━━ TEXT BLOCK ━━

# Credit/Debit Cards and Online Shopping



## Jinx (Jul 2, 2010)

Hi everyone, I searched a bit on this topic and didn't find the answer I was looking for. It may sound stupid, but I've just been all confused...:confused2:

I have a debit card and a credit card issued by Emirates NBD (but I only want to use my debit card for online shopping), and I want to use them to purchase items from US online shopping sites and have them sent to my US address... but I'm thinking, I don't even have an address to put in linked to the card when I check out, like I did with my US cards (still boggles my mind how this country doesn't use ADDRESSES!!!). I no longer have a US debit card as my mom closed my account but I plan on opening another one when I go back in about 2 months. 

So I've seen a bit about Shop and Ship and Aramex and are those really the only ways us Westerners can shop at our favorite online retailers? Or will I run into the same problem with the address/cc input again?


----------



## Gavtek (Aug 23, 2009)

What's the address your credit card/bank statement gets sent to?

Mine is just a PO Box, I use that.


----------



## wandabug (Apr 22, 2010)

Your address will be your PO Box number, Dubai, UAE. If you can click on UAE on the shopping site it should allow for this.


----------



## Saint Ari (Oct 1, 2010)

Supposedly (from what I was made to understand)... UAE issued debit cards are not USABLE for online shopping (just credit cards) ... although my Emirates Debi Card works with iTunes, amazon.com, etc.

I use my mashreq credit card for other online purchases (i.e. paypal, banana, etc) ... mostly for protection.

When they ask for billing / shipping address ... I give 'em US address and it goes through just fine ....


----------



## Moe78 (Oct 29, 2010)

SOME debit cards work but most don't apparently. Also some companies actually check the billing address but not all do. Your card's billing address is the one where your statements go or what you wrote in the application.


----------



## Saint Ari (Oct 1, 2010)

my credit card billing address says Dubai ... I put in my US address when the online retailer asks for the billing address ... also, shipping addres is an entirely different location.

In my experience, US issued credit / debit cards check for the billing address ...


----------



## Moe78 (Oct 29, 2010)

like I said SOME sites do check but not all. and yes shipping and billing are different but some sites only take orders when both are the same.


----------



## Jinx (Jul 2, 2010)

━━━
━━ INFORMATION GIVEN ━━

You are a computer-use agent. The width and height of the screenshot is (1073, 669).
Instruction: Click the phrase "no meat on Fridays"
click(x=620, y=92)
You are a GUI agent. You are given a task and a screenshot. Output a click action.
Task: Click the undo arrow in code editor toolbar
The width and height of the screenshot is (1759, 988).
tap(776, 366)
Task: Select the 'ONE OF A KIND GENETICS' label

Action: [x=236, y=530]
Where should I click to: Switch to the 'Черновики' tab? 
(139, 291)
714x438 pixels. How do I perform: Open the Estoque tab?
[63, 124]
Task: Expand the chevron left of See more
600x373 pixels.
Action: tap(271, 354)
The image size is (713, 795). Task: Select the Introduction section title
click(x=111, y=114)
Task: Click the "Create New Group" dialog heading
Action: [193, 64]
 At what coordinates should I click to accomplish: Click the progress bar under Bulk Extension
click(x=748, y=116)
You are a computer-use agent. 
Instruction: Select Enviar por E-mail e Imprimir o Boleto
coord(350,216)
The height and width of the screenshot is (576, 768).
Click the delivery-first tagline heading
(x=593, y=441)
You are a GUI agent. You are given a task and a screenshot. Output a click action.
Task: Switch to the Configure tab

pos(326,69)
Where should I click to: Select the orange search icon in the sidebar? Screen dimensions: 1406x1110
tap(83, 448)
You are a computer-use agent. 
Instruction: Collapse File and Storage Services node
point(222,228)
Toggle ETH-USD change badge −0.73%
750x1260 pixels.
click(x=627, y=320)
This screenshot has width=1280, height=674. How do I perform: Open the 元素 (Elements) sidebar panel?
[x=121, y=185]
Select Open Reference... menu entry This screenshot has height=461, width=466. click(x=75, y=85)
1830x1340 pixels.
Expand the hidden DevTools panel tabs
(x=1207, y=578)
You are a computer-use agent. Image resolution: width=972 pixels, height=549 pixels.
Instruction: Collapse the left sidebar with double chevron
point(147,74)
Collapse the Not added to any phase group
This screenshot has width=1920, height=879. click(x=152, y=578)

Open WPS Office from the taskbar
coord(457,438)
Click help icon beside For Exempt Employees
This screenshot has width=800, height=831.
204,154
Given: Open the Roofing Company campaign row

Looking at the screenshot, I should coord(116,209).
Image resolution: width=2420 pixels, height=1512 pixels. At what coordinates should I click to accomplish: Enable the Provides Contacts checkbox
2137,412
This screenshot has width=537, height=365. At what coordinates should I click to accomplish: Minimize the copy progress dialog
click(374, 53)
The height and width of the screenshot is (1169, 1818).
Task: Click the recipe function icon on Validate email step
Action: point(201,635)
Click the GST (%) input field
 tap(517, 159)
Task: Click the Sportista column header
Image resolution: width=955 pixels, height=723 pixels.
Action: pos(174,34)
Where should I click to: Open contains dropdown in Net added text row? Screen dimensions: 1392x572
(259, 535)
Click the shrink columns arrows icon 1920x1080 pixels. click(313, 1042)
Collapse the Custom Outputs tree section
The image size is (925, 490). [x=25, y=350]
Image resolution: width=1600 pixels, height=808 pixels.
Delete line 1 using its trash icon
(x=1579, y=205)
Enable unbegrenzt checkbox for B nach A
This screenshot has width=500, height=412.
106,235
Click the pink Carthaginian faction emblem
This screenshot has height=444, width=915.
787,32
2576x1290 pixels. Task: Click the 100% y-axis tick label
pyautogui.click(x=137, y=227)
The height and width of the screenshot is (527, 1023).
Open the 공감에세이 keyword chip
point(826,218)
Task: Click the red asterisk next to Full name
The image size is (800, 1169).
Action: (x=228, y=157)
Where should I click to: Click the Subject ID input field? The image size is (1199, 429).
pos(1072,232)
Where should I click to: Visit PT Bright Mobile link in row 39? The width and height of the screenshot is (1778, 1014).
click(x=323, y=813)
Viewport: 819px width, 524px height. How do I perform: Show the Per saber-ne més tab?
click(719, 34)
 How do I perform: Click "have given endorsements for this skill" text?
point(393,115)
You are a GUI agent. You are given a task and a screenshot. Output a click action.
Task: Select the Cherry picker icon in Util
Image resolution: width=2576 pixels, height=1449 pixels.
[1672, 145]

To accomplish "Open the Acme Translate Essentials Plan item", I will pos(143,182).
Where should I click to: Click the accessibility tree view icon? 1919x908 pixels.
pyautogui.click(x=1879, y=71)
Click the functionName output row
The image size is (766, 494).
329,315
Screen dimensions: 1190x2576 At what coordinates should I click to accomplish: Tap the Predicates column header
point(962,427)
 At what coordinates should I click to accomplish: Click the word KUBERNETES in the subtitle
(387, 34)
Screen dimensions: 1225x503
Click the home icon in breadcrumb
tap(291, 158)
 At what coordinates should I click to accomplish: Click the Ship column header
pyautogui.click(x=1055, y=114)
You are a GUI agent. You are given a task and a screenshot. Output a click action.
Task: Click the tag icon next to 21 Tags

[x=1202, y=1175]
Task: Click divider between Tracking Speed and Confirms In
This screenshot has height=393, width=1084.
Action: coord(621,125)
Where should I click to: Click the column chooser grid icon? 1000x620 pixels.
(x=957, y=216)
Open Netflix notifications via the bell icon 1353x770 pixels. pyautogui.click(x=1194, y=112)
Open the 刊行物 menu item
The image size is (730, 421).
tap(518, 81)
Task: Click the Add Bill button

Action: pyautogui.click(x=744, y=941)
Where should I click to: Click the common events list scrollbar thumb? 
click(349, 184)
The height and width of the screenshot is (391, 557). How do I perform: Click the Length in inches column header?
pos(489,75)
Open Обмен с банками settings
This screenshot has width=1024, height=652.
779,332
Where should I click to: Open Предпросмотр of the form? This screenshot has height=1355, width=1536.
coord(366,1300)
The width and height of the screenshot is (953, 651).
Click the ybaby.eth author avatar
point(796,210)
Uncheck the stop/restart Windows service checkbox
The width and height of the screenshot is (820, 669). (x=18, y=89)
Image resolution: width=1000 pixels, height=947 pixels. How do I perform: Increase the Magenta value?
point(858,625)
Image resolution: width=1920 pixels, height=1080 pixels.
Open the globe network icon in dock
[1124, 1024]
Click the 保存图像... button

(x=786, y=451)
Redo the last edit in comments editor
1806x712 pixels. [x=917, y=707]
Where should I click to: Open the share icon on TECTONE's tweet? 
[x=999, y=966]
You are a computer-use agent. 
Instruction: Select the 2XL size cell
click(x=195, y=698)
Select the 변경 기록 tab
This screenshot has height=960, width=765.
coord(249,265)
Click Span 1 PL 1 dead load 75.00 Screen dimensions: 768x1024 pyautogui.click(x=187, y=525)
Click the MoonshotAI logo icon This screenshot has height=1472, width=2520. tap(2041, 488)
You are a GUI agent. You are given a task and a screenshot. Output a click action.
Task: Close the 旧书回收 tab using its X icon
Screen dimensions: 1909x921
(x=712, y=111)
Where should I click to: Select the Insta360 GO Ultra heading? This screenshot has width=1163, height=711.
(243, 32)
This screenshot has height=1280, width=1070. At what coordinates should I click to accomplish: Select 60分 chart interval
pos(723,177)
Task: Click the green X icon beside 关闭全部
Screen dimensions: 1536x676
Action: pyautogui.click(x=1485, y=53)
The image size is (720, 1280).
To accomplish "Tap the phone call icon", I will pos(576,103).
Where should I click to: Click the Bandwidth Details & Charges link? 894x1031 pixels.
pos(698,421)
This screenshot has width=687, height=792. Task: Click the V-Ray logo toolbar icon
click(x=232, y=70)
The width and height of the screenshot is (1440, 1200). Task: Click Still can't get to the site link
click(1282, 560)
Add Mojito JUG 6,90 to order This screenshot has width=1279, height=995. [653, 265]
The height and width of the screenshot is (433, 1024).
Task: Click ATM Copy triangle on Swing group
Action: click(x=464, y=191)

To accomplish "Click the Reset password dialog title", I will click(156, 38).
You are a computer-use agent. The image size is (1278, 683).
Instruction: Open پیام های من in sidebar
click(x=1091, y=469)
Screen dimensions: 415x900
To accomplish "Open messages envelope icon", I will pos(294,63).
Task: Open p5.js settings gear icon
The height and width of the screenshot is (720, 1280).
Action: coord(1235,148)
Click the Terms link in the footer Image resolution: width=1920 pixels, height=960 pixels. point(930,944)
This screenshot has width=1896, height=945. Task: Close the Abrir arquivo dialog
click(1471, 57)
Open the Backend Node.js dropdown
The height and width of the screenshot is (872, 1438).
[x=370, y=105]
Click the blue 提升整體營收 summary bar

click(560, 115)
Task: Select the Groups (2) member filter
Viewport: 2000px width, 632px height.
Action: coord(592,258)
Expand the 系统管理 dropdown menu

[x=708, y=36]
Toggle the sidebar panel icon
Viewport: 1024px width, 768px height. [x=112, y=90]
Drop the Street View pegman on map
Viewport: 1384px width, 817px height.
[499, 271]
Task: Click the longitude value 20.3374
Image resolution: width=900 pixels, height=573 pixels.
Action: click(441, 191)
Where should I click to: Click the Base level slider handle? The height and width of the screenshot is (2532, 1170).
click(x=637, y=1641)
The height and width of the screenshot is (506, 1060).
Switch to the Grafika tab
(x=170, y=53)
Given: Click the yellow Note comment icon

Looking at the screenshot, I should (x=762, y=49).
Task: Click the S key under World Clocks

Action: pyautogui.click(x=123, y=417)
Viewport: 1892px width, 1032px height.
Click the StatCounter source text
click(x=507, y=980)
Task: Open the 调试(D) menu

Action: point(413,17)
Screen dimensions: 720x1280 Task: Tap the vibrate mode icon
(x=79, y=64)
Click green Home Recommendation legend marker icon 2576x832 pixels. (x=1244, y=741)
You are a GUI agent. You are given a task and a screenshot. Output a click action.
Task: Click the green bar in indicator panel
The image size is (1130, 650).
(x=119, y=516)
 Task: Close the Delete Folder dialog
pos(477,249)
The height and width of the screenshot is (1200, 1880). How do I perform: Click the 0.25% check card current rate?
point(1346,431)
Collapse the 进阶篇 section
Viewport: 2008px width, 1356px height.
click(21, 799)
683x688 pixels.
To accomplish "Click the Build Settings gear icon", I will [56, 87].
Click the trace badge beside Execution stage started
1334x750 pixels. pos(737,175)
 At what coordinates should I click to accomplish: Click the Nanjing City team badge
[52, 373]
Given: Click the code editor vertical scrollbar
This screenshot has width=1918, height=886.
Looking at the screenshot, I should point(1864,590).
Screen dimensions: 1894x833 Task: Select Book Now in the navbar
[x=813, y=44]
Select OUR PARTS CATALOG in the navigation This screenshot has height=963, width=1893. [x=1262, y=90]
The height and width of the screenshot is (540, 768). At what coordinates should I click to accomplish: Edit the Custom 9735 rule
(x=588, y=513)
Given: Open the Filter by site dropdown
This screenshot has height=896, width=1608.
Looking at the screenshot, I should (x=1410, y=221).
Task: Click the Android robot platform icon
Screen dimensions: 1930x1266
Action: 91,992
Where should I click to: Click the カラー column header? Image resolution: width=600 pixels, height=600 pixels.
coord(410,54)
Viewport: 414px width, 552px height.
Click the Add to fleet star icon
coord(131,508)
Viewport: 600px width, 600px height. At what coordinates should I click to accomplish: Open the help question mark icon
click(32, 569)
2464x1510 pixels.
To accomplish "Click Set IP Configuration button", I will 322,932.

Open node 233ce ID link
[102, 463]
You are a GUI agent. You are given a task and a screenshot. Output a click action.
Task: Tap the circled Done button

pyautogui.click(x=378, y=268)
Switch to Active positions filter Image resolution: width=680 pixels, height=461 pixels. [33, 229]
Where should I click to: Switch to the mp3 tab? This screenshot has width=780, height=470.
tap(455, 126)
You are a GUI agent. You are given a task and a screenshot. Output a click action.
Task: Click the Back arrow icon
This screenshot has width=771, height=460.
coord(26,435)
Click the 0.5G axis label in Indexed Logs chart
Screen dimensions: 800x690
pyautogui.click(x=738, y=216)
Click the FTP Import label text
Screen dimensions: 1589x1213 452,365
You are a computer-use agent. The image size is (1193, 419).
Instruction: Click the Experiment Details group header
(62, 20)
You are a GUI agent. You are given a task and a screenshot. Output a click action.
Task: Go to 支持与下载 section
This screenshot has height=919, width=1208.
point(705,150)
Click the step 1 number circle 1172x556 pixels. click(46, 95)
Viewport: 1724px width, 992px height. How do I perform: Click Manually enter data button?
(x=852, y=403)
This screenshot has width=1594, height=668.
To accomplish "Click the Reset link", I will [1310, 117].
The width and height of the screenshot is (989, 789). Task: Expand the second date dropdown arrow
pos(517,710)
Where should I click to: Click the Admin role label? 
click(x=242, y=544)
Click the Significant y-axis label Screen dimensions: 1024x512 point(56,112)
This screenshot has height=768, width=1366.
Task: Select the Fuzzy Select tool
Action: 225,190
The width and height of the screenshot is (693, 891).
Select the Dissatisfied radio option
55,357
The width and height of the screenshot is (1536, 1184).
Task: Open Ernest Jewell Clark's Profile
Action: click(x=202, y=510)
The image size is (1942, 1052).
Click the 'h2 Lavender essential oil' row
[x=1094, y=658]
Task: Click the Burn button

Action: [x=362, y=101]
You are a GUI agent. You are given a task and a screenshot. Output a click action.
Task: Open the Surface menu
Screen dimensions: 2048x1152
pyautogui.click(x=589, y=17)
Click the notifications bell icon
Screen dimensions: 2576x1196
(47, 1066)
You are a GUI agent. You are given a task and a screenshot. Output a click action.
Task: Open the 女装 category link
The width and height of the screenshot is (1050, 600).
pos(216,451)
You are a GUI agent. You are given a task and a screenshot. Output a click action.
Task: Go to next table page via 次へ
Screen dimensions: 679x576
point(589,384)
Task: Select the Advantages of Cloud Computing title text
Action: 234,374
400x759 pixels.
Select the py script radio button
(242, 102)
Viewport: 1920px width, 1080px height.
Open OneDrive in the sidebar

━━━

* **WHAT TO DO**
1. In the online shopping thread, which bank issued Jinx's debit and credit cards?
2. Quote the passage of the online shopping thread that opens with the words containing "I have a debit" and closes with "address/cc input again?".
The items can be ignored.

* **REPLIES**
1. Emirates NBD

2.
I have a debit card and a credit card issued by Emirates NBD (but I only want to use my debit card for online shopping), and I want to use them to purchase items from US online shopping sites and have them sent to my US address... but I'm thinking, I don't even have an address to put in linked to the card when I check out, like I did with my US cards (still boggles my mind how this country doesn't use ADDRESSES!!!). I no longer have a US debit card as my mom closed my account but I plan on opening another one when I go back in about 2 months. 

So I've seen a bit about Shop and Ship and Aramex and are those really the only ways us Westerners can shop at our favorite online retailers? Or will I run into the same problem with the address/cc input again?